• 
      

    Add a safer method of constructing cache keys.

    Review Request #14477 — Created June 25, 2025 and submitted

    Information

    Djblets
    release-5.x

    Reviewers

    Cache keys sometimes need to involve input that comes from another
    source, such as a value in a database. While we're pretty careful about
    how we compose these keys, there's always a risk of a cache key
    poisoning vulnerability.

    That sort of bug could manifest as a key structured like:

    path:to:<value>[:optional_param]
    

    Where value could potentially be my_value:forced_param.

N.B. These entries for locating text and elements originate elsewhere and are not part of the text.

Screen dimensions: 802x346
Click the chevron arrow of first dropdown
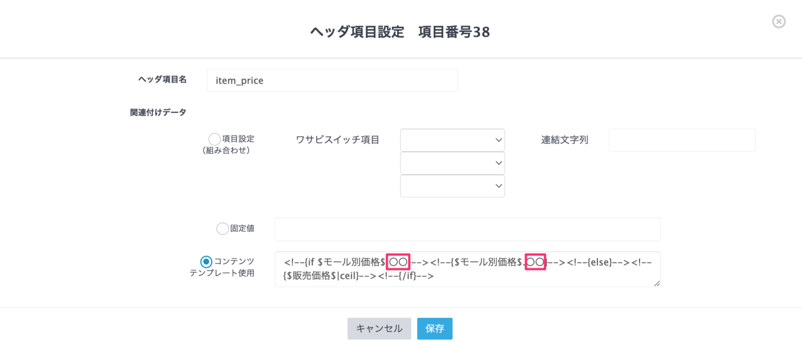[498, 140]
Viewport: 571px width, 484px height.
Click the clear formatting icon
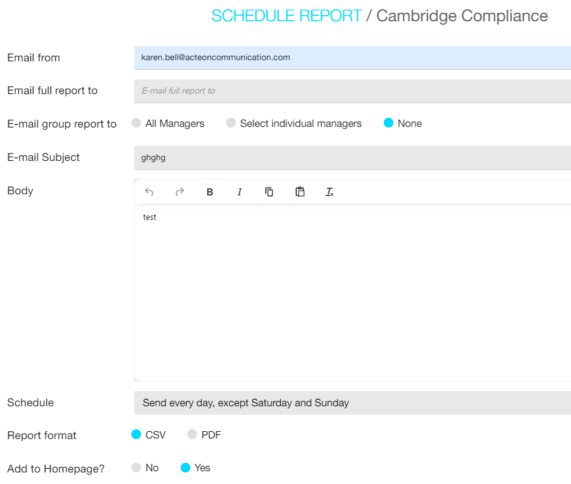[x=330, y=192]
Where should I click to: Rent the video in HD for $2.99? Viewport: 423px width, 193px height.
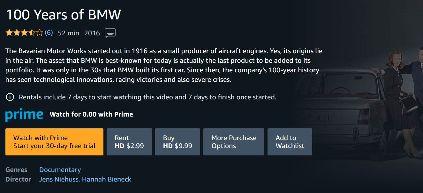click(129, 142)
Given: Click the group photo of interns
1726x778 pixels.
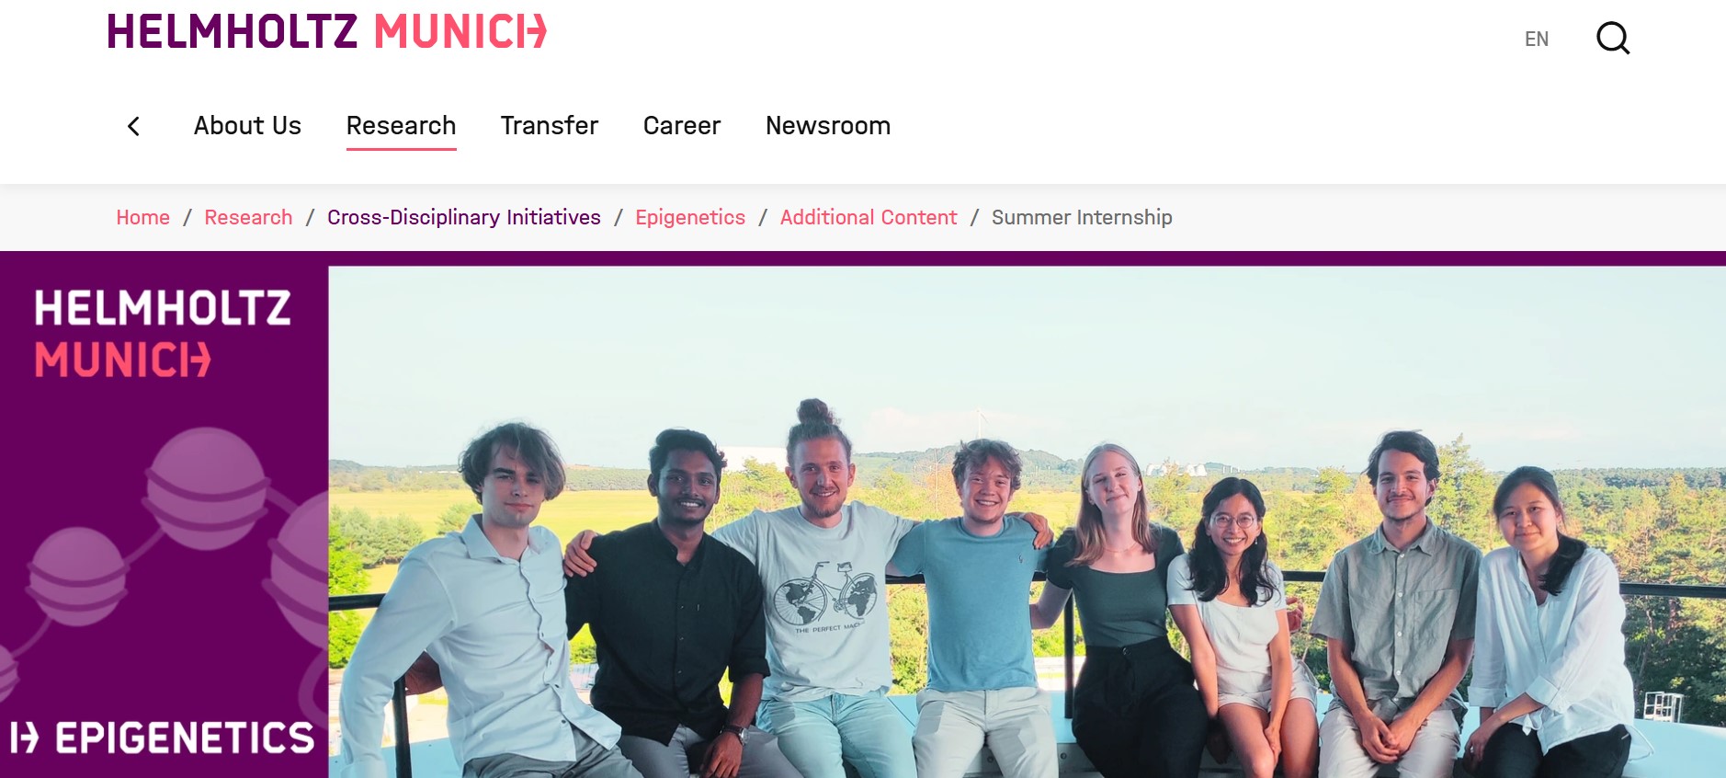Looking at the screenshot, I should click(1028, 522).
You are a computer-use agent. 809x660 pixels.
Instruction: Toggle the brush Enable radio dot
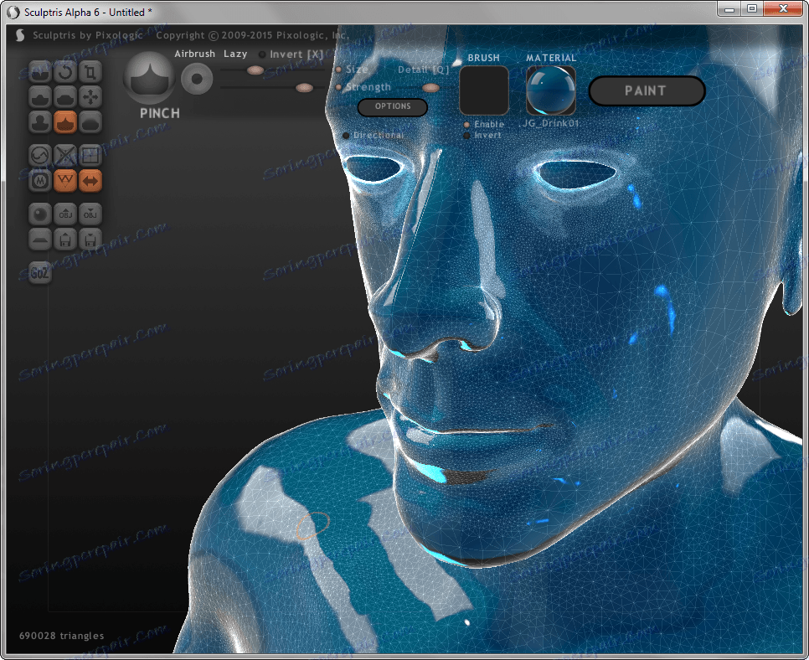click(466, 125)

    To avoid these sort of issues, we'd need to escape the values going into
    the key. The safest way of doing that consistently is leaving it up to a
    central method to handle.

    All of Djblets's caching methods now accept a cache key as a sequence of
    strings. This includes cache_memoize, cache_memoize_iter, and
    make_cache_key.

    Each key in the sequence will be escaped, first converting any %
    characters to %25 (escape code for %) and then any : characters to
    %3A.

    This is opt-in. Callers passing a plain string won't see any difference
    in behavior. Those keys will be used as-is.

    It does means that keys constructed as part of another key that's either
    been normalized or contains escapable characters may get an unexpected
    key in return.

    Going forward, we'll want to make use of these sequences rather than
    hard-coding strings, in order to ensure safety of all keys.

    Unit tests pass.

    Made use of this in some in-progress code.

    Summary ID
    Add a safer method of constructing cache keys.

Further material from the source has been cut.